Our Story in South Africa
The De Waal story in South Africa began in 1715 when Jan de Waal arrived in Cape Town from his hometown of Amsterdam as newly appointed "Quartermaster of the Cape of Good Hope" - one of the four quarters of the world the Dutch were controlling at the time.
Jan was granted an “erf” or property by Governor Ryk Tulbagh in 1752. This property was 93 Bree Street in Cape Town, restored and known today as the Jan de Waal House, a National Monument.
In 1760 Jan de Waal bought the farm Schotsekloof lying between Dorp and Wale Streets (known today as the Bo-Kaap). He developed the single storey house on the farm into a long, double story house with 14 bedrooms, just perfect to be able to accommodate all of his 17 children! It was here that the De Waal family started making wine, nine generations ago.
For the next couple of years until 1768 De Waal built many small houses which was known as “huurhuisjes”, houses to be rented out to the slaves. He named this area Waalendorp (“Waal-town”). The Bokaap Museum of today was one of the rental houses he built in Waalendorp.

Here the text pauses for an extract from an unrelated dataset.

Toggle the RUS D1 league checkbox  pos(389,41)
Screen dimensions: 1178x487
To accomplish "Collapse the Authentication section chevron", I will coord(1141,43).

This is the oldest existing house in Cape Town still in its original form.
Two well-known landmarks in Cape Town are named after the De Waal family.
De Waal Drive against the prominent Table Mountain is the main highway leading out of the city towards Cape Town International Airport and the Southern Suburbs.
The popular De Waal Park, one of the city’s largest public parks and a heritage site, lies in the heart of the city. David de Waal established this park in 1881 on condition that dogs must be able to run off leash in the park. They still enjoy this freedom today!